Marketing Plan, Community of Interest or Substantial Assistance
The marketing plan, community of interest or substantial assistance element is often difficult to clearly define. Courts look for on-going substantial assistance or control, the sophistication of the assistance and direction from the franchisor, and shared economic interests in the business relationship.7

A “marketing plan” has been interpreted as a franchisee being granted the right to engage in the business of offering, selling, or distributing goods or services under a marketing program or system prescribed in substantial part by the franchisor.8

Under the FTC Rule, “substantial assistance” can be found where the franchisor exercises significant control over, or gives the franchisee significant assistance in, the franchisee’s method of operation.9 The FTC Interpretive Guide sets forth that the more franchisees reasonably rely upon the franchisor’s control or assistance, the more likely the control or assistance will be considered “significant.” A franchisee’s reliance is likely to be great when they are relatively inexperienced in the business being offered for sale, or when they undertake a large financial risk. Similarly, franchisees are likely to reasonably rely on the franchisor’s control or assistance if the control or assistance is unique to that specific franchisor, as opposed to a typical practice employed by all businesses in the same industry.10 The FTC has also provided specific actions by the supplier, relating to methods of operations, which will automatically trigger the element of “significant control or assistance.”11 The FTC has also given some direction of other actions which may or may not constitute “significant control or assistance” depending on the circumstances and some items that it will not consider when evaluating this element.12 For instance, the FTC has stated that “assistance with promotional activities is not enough to constitute ‘significant’ assistance or control and that for control to be considered significant, such control must be for the “entire method of operation.”13 If the product supplied will only be a small portion of the products to be sold by the distributor, then it would not rise to the level of “significant” required under the FTC definition.14

Under certain state laws, the marketing plan and community of interest elements (the correlatives of the FTC’s significant assistance element) are subject to varying definitions. The marketing plan element generally exists where advice or training is given regarding the operation of the business and the sale of the products or services being offered.15 In other states, community of interest is generally considered to have broader scope than a marketing plan because as opposed to any intentional marketing activity, a simple continuing financial interest between the parties can trigger this element.16 Therefore, this applies to almost any commercial contractual relationship, and a distributor must look to the regulations and courts to determine how a particular state defines this element in the community of interest states.17

Fee
The fee element relates to separate consideration paid or promised by the franchisee business within a certain time period (usually six months) for the right to enter into the business relationship in combination with the other elements specified above.18 This fee may either be a direct payment to the franchisor or an affiliate or an indirect payment through the purchase of supplies or equipment at a price above market value.19 When evaluating whether a particular fee or cost constitutes a

franchise fee, regulators are not limited to initial lump sum payments, but may also consider other payments that occur or are promised within the applicable time period. Any payment that the franchisor/licensee charges to the franchisee/licensee that is not for ordianry business expenses may be considered a franchise fee.
────────────────────────────────────────
ACTIONS TO TAKE:
a - In the franchise law text, what time period usually applies to the payment described under the fee element?
b - Carry on the franchise law text, starting right after its final sentence.
The records that come next are separate material, unrelated to the franchise law text.
────────────────────────────────────────
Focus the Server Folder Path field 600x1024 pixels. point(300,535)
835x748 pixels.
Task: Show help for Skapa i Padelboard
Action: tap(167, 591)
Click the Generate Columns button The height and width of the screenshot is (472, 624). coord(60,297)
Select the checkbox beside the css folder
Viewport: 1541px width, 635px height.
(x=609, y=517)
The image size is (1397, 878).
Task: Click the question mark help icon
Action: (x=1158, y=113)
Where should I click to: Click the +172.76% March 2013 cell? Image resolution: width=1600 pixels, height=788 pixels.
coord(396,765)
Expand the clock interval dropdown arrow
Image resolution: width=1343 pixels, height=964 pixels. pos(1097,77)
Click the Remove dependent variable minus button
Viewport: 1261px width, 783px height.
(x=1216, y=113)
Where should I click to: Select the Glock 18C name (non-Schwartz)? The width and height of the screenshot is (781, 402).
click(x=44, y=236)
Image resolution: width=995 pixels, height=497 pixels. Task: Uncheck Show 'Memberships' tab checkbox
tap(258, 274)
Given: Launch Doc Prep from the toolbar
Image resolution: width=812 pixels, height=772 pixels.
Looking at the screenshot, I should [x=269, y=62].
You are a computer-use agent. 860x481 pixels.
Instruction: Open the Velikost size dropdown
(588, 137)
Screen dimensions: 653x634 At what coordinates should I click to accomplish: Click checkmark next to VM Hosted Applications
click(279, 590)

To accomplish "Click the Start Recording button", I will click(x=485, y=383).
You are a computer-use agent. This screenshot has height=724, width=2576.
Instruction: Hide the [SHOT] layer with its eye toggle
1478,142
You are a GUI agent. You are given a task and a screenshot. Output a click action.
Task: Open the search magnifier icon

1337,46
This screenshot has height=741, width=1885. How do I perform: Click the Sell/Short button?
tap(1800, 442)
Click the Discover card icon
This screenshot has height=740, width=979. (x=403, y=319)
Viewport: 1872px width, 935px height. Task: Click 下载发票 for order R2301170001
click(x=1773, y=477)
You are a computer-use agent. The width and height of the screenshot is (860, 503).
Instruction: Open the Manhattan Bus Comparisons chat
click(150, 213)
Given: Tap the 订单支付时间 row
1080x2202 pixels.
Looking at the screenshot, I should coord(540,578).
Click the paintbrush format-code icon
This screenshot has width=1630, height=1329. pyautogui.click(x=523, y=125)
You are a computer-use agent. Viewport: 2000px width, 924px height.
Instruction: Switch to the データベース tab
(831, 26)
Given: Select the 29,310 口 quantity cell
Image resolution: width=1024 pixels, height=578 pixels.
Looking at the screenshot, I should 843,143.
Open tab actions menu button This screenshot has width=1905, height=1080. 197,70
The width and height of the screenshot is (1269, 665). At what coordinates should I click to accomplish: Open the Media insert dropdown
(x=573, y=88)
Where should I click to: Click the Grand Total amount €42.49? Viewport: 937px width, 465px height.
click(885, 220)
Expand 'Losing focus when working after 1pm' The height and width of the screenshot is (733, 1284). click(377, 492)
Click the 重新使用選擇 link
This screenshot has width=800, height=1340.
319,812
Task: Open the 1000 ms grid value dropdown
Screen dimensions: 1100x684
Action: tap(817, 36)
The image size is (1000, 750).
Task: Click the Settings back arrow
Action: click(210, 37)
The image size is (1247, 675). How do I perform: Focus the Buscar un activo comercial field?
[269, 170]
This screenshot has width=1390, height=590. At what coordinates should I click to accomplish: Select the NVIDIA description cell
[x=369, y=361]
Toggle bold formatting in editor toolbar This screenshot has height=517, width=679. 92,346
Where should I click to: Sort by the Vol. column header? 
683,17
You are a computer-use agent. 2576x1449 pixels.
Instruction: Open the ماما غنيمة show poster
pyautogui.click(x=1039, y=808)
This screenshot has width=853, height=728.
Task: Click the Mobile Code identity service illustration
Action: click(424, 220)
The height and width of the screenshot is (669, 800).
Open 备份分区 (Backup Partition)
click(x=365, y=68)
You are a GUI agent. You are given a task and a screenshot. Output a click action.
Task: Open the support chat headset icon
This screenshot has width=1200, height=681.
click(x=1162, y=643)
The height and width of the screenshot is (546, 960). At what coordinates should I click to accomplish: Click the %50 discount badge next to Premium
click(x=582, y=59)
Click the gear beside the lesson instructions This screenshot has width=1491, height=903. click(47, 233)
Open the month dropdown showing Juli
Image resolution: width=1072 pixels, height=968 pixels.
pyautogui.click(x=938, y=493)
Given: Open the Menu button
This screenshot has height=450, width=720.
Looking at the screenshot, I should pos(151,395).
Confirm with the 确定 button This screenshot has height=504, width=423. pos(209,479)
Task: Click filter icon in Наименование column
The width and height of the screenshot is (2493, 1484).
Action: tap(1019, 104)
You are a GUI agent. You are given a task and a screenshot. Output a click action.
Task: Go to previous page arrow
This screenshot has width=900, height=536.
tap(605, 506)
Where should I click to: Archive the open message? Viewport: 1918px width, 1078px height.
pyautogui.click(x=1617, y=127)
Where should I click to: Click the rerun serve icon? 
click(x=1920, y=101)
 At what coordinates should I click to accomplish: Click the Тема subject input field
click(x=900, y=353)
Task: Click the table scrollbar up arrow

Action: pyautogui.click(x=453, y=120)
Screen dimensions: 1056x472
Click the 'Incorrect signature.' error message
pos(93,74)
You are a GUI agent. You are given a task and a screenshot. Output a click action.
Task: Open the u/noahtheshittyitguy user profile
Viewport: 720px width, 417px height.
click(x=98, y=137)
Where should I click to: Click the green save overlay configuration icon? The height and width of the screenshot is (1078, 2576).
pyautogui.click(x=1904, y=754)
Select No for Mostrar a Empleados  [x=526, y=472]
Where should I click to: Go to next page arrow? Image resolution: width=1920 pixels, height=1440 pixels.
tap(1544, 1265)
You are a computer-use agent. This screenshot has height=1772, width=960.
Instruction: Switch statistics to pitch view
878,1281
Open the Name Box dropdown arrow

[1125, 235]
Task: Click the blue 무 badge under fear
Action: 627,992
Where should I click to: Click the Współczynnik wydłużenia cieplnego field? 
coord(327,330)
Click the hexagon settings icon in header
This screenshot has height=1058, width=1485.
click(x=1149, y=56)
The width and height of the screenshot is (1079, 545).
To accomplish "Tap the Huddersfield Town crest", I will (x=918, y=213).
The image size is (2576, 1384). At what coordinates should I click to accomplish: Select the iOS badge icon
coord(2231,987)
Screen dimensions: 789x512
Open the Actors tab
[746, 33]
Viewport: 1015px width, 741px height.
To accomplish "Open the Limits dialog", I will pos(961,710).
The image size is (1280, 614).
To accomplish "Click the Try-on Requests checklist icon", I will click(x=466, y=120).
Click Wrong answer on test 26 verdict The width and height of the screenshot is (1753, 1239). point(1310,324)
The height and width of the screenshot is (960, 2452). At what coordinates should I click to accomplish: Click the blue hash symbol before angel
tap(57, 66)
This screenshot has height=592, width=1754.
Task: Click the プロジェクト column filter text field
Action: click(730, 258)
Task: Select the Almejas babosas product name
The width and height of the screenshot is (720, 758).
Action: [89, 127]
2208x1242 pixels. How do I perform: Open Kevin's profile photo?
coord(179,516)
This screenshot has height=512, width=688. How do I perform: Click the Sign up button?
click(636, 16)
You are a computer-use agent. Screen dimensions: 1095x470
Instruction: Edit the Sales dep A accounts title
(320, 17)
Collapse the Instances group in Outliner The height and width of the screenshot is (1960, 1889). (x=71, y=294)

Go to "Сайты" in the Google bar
────────────────────────────────────────
RESPONSES BY TASK:
a - Usually six months.

b -
Some examples of fees that may be considered franchise fees are royalty fees, training fees, inventory costs, or any other amount charged by the franchisor that is above market value or not for a business expense. Accordingly, it would appear that the simplest option to avoid being classifed a franchise relationship would be to eliminate any fee that would qualify as a franchise fee. However, due to the very broad interpretation of franchise fees, it can be more difficult to eliminate these types of fees than it would appear at first glance.

For instance, in a supplier distributor relationship, the franchisor/ supplier could choose not to charge any fee to the distributor for the right to sell the products, and then the franchisor/supplier could then sell all the products to the distribtor/franchisee for their bona fide wholesale price. However, under this structure, it will be important for the attorney to examine all amounts paid from the franchisee/distributor to the franchisor/supplier to ensure that none of these fees wold qualify as a franchise fee. Additionally, using the fee element to avoid being classified as a franchise relationship can be further complicated by business concerns, which will vary from one business concept to another.

FEDERAL AND STATE REGULATION OF FRANCHISING AND BUSINESS OPPORTUNITIES
As mentioned above, franchising is governed by federal and state law. The franchise and business opportunity laws generally relate to disclosures that must be made to the potential franchise buyer, and do not generally regulate the franchise business itself. The federal and state disclosure laws regarding franchising are discussed below.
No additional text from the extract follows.